** WHAT THE TASK REQUIRES **
One figure is the whole answer: the number of lines below that contain the word "Given".
*** Opening MATERIAL SHOWN ***
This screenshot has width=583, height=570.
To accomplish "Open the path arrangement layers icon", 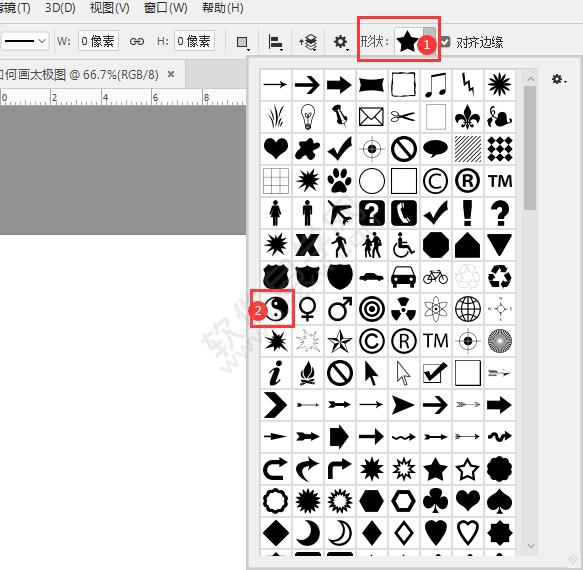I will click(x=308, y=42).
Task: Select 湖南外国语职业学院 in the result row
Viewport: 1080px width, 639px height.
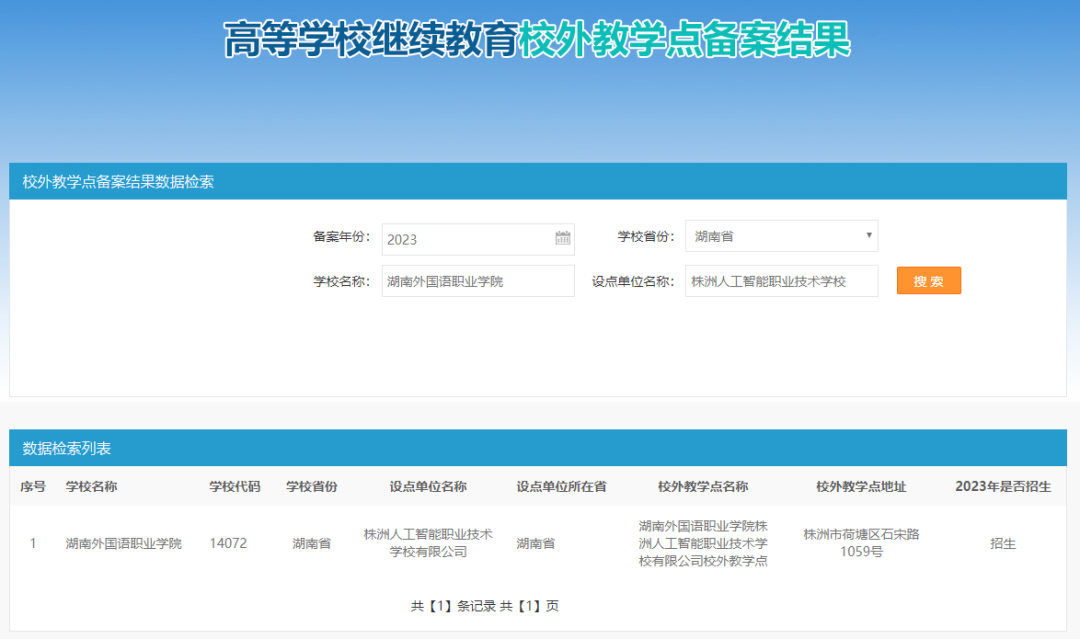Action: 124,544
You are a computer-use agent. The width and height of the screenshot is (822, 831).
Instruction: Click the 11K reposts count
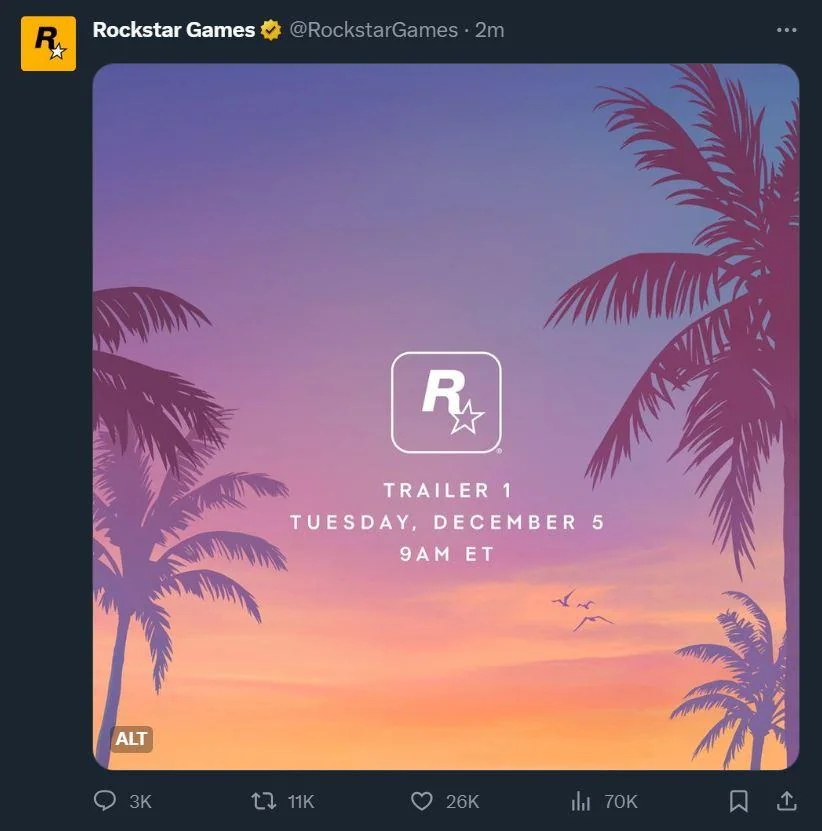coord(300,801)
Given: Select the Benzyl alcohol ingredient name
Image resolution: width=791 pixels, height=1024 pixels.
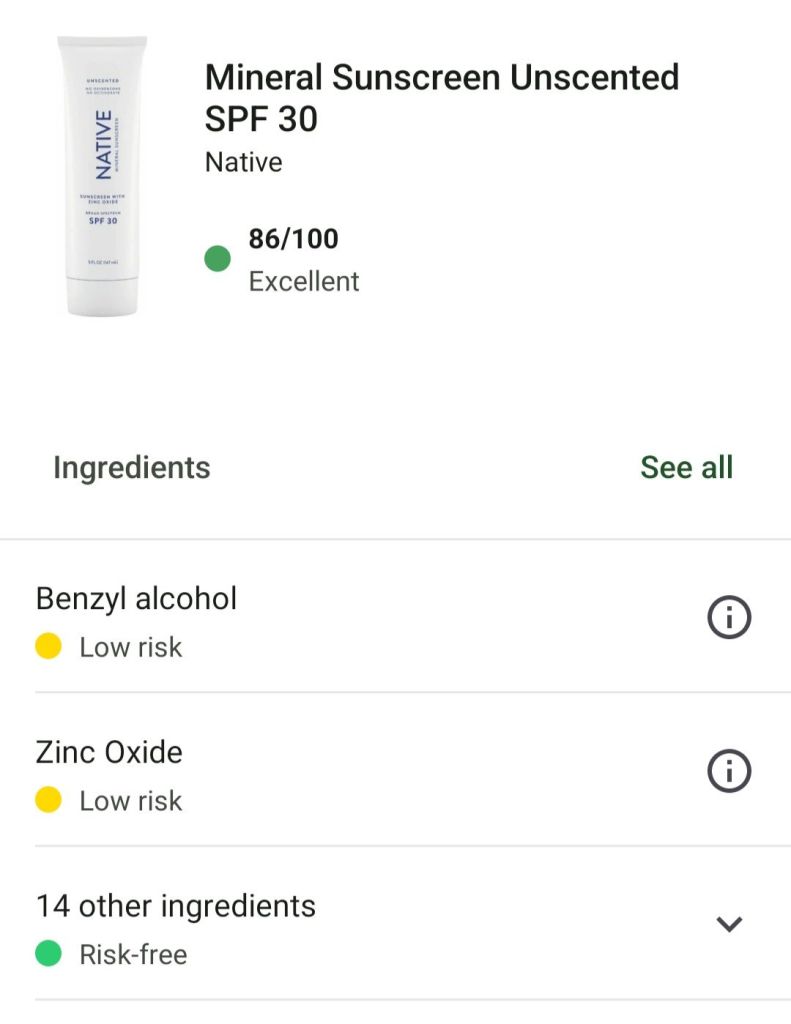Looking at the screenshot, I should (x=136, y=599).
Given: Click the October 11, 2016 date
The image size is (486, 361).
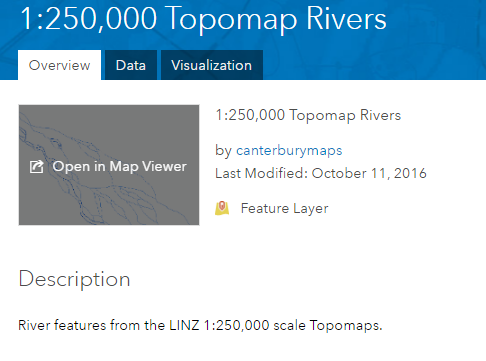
*** Closing MATERIAL SHOWN ***
** TASK RESULT **
2